C. Improving the Business Environment

21. The difficult business environment in the FSM has deterred investment and held back growth. According to the World Bank’s Doing Business report, the FSM ranks 106th in the world (last among the Pacific Islands) in terms of the ease of doing business.5 In particular, the time to enforce commercial contracts and shut down a business is nearly twice as high as other Pacific Island countries. The restrictive foreign investment regime in some states, the large public-private wage gap, and problems in land titling have also impeded the private sector.

Selected Indicators of the Business Environment

article image
Source: World Bank, Doing Business 2007.

22. The authorities saw promoting private-sector growth as crucial, not least to create new jobs during fiscal adjustment.
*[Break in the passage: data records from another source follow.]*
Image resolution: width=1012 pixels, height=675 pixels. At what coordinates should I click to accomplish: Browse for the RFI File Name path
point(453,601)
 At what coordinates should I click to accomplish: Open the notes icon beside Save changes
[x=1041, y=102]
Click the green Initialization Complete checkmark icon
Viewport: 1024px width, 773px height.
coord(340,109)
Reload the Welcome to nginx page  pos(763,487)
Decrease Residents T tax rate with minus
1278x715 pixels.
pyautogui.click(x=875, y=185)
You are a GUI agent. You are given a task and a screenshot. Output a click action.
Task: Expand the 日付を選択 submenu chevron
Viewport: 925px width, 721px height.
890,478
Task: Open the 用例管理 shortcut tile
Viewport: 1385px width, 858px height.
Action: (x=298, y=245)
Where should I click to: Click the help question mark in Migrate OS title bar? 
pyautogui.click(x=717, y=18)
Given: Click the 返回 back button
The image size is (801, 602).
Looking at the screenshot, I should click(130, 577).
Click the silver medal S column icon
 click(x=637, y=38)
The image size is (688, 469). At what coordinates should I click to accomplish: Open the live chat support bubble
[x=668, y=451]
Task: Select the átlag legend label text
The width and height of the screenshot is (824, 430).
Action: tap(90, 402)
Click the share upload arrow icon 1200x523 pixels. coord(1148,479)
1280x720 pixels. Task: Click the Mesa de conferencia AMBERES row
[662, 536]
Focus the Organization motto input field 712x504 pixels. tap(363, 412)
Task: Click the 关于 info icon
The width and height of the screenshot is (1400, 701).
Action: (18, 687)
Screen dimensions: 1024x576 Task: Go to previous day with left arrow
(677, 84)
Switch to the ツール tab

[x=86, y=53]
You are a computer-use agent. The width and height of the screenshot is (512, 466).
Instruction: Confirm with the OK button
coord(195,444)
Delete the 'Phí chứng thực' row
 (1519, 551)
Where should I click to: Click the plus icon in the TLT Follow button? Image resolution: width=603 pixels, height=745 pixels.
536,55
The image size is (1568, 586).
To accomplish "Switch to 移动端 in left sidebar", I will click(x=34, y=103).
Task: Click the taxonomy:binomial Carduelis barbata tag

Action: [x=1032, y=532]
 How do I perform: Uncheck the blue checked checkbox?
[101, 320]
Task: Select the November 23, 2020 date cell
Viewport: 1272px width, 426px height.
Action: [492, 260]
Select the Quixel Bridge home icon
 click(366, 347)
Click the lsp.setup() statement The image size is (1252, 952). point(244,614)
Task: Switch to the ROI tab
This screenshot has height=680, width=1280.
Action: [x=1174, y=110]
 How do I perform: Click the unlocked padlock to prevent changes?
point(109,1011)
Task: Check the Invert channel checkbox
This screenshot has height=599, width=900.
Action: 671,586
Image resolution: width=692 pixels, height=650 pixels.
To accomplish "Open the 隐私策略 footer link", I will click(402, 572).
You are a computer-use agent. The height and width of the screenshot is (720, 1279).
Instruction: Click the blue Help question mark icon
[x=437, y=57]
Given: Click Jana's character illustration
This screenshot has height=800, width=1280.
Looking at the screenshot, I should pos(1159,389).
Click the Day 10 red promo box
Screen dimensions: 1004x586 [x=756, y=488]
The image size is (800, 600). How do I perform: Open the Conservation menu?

Tourism and fisheries had potential to develop further, but given the many significant obstacles, including high transport costs and poor infrastructure, the prospects for developing these sectors is limited without reforms to improve the business environment and attract foreign investment. While recognizing the difficulties, the mission noted that other countries in the region with lower business costs had managed to achieve higher growth rates and per capita incomes.


Pacific Islands: Growth vs. Business Climate

Average annual growth (2000-2006) vs. World Bank Doing Business 2007 ranking

Citation: IMF Staff Country Reports 2007, 106; 10.5089/9781451813814.002.A001

23. The mission and the authorities agreed that strengthening the capacity of the courts would help to facilitate contract enforcement. The court’s limited capacity has led to significant delays in enforcing contracts and resolving bankruptcies. For example, Chuuk, Pohnpei, and the national government each have only four judges with a long backlog of cases ranging from the criminal to corporate. Enhancing the capacity of the courts, combined with firm deadlines, would help facilitate and shorten the time for enforcing contracts. The authorities recognized the difficulties with the courts and have plans to hire additional judges at the national level.

24. In the mission’s view, reducing the large public-private sector wage gap would reduce competition with the public sector for skilled workers. Public sector wages are on average almost double those in the private sector, although the gap varies across states. The large gap has contributed to crowding out the private sector in the market for skilled labor. The authorities recognized that the gap causes problems but stressed that past steps to reform the public sector would make further wage cuts difficult.


Private and Public Sector Wages, FY2005

In current U.S. dollars

Citation: IMF Staff Country Reports 2007, 106; 10.5089/9781451813814.002.A001

1/ Includes financial institutions.2/ Data for the states excludes public enterprises and national government employment.

25. The mission suggested replacing states’ Foreign Investment Boards (FIB) with a transparent, criteria-based permit system. The foreign investment regime is restrictive in most states—except for Yap—which has a streamlined licensing system.6 Recently, the Pohnpei FIB has taken a more restrictive view towards FDI, despite contributing to jobs and tax revenue. The mission suggested that states move to a “negative-list” to help streamline the permit process (as done in Chuuk) and limit the possibility of FIBs being captured by narrow interest groups. The authorities recognized its potential benefit, but saw the chances of enacting reform as low since foreign investment policy is done mainly by the states, where concerns are widespread about the impact on local businesses.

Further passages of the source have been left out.